Despite the name, the car actually had an 1800cc engine, inherited from the E21. It earned its 316 for being the only carburreted model in the range. Despite sharing the same M10 engine as the contemporary 318i, its version was taken from the veteran BMW 2002 range, which harked all the way back to 1968. For that reason, power delivery is best described as asthmatic.
The rest of the car is equally primitive. The simplest forms of solid front discs with rear drums, bolted to simple 45mm struts with manual steering, meant that the 316 wasn't a particularly inspiring drive. To make matters worse, BMW offered it with steel wheels and a four-speed gearbox - buyers would have to pay thousands of pounds more to bring the car up to any enjoyable standard, which is why it was bought by only the most parsimonious of purchasers. Buyers were lucky to be offered a choice of two or four doors; no Cabriolet or Touring versions were ever made.
In an attempt to improve things, BMW upgraded the carb with an electronic model, which only made things worse. The increased complexity added all sorts of reliability issues to the 316, and the few remaining examples will have had these electric Pierburg 2E carbs replaced with a Weber alternative.

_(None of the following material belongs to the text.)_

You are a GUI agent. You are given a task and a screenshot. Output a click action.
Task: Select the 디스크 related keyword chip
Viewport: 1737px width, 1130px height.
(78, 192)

Overall, the car didn't do much for the E30 image as an upmarket saloon. However, it managed to dodge the cull by the 1987 facelift, seeing one year of plastic-bumper production before being unceremoniously ditched to make way for the 316i. But a few examples remain, nestled away in garages by thrifty owners trying to eke out the last drop of value from their initial purchase.
The M10 that powers the 316 is the same legendary engine block fitted to the BMW 2002 turbo, among others. It's a solid construction, and nigh-on indestructible if serviced correctly. However, the rest of the car will be spartan, with only the most rudimentary brake, steering and suspension setups fitted, with 45mm suspension struts, solid front disc brakes and rear drums.
One of the benefits of the car's design is its fuel economy. When correctly set up, the car can return decent mpg, although you'll never win a drag race in it. It's very common to fit an uprated carb to these engines; learn more about Weber carburettors.
These models can be bought extremely cheaply, and are a perfect base for an engine swap.